Is this the beginning of the end for Attorney General Ken Paxton? (Tuesday)’s confirmation by Dallas local news station WFAA that a grand jury was meeting at the Collin County Courthouse to hear evidence related to Paxton’s alleged violations of securities law marks a milestone in his legal troubles. The development has been anticipated by Paxton-watchers for nearly a year and a half, ever since Paxton admitted in writing to violating the state securities code by failing to disclose that he was being paid to route his legal clients into the hands of an investment manager with a troubled track record.
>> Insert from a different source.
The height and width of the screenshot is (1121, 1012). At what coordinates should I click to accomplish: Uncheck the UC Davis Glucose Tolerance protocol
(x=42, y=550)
It’s unclear whether this was the first day the jury heard the Paxton case, or how long they’ll continue to meet. But the stakes are high for Paxton. Special prosecutors Brian Wice and Kent Schaffer recently won an order expanding their case from already-disclosed improprieties to a first-degree felony case. That means the amount of money involved exceeds $100,000, and it makes the episode that Paxton already disclosed look like peanuts.
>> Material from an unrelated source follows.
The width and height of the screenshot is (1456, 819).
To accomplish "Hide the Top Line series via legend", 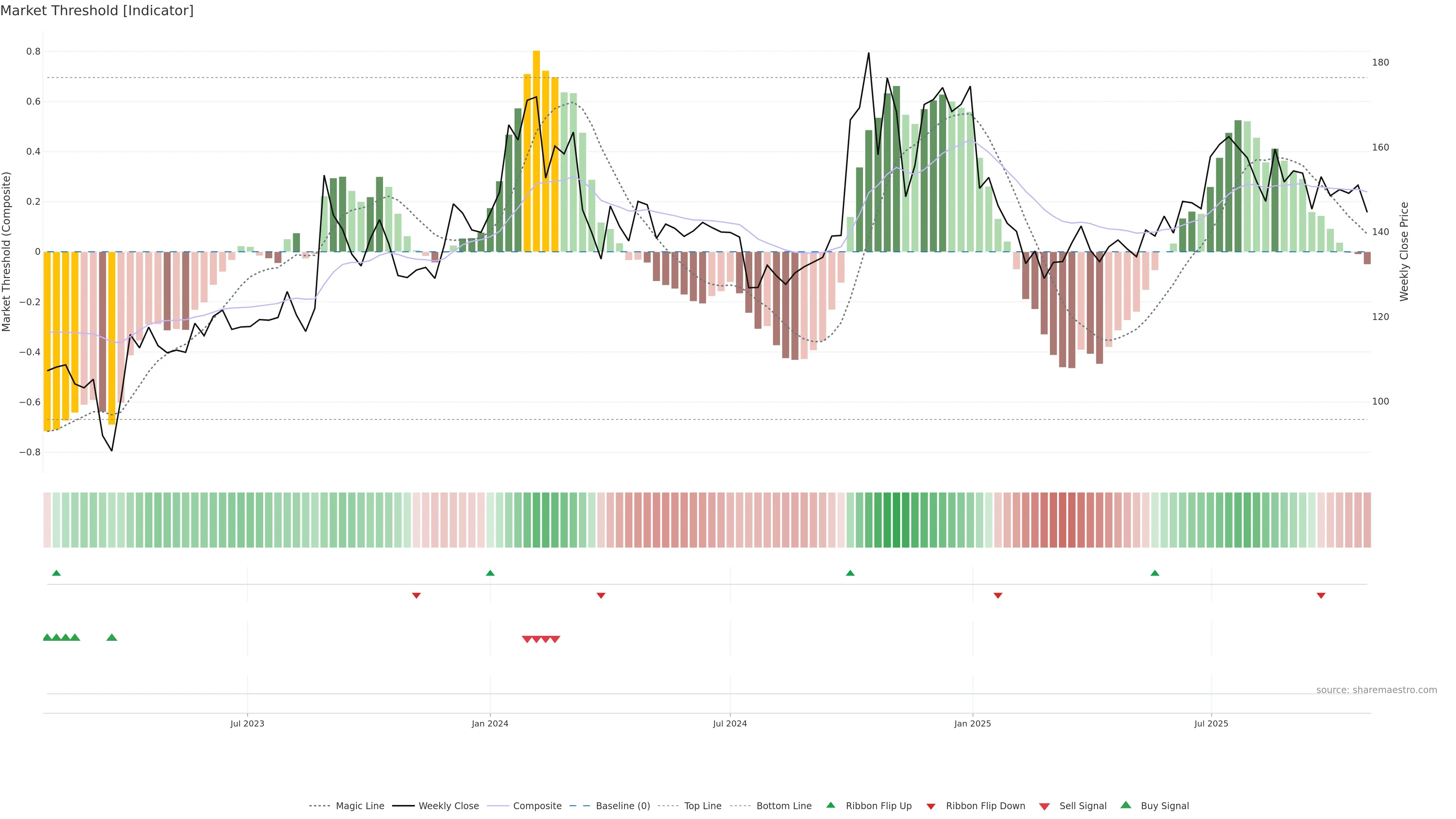I will click(703, 806).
You can read more there for the particulars about how the case was enlarged to a first-degree felony, though there aren't many since the prosecutors aren't telling the media, only the GJ for now.

It's been a long and winding road to this point, and that doesn't include last summer's political season, when Paxton's criminal admission was known but impacted his electoral prospects not at all.  He ultimately defeated his Democratic challenger last November, Sam Houston, by twenty percentage points.  For some additional background, Juanita Jean points out that Wice was one of the guys who helped Tom DeLay, back in the day.  So you could be excused for thinking that, like Rick Perry's one remaining indictment, the fix might be in.

That Paxton is in legal trouble can be attributed in part to the efforts of a watchdog group, and the determination of a local lawyer.

The public integrity unit within the Travis County district attorney’s office said it lacked jurisdiction and forwarded information to Dallas and Collin counties for lack of jurisdiction. Dallas County District Attorney Susan Hawk didn’t touch the case either, saying she was not aware of any alleged crimes being committed in the county.

That left Collin County, where Paxton’s friend and business partner, Greg Willis, is district attorney.

After receiving a complaint from Texans for Public Justice, Willis stepped aside and said that “appropriate investigation agencies, including the Texas Rangers,” should handle the allegations against Paxton.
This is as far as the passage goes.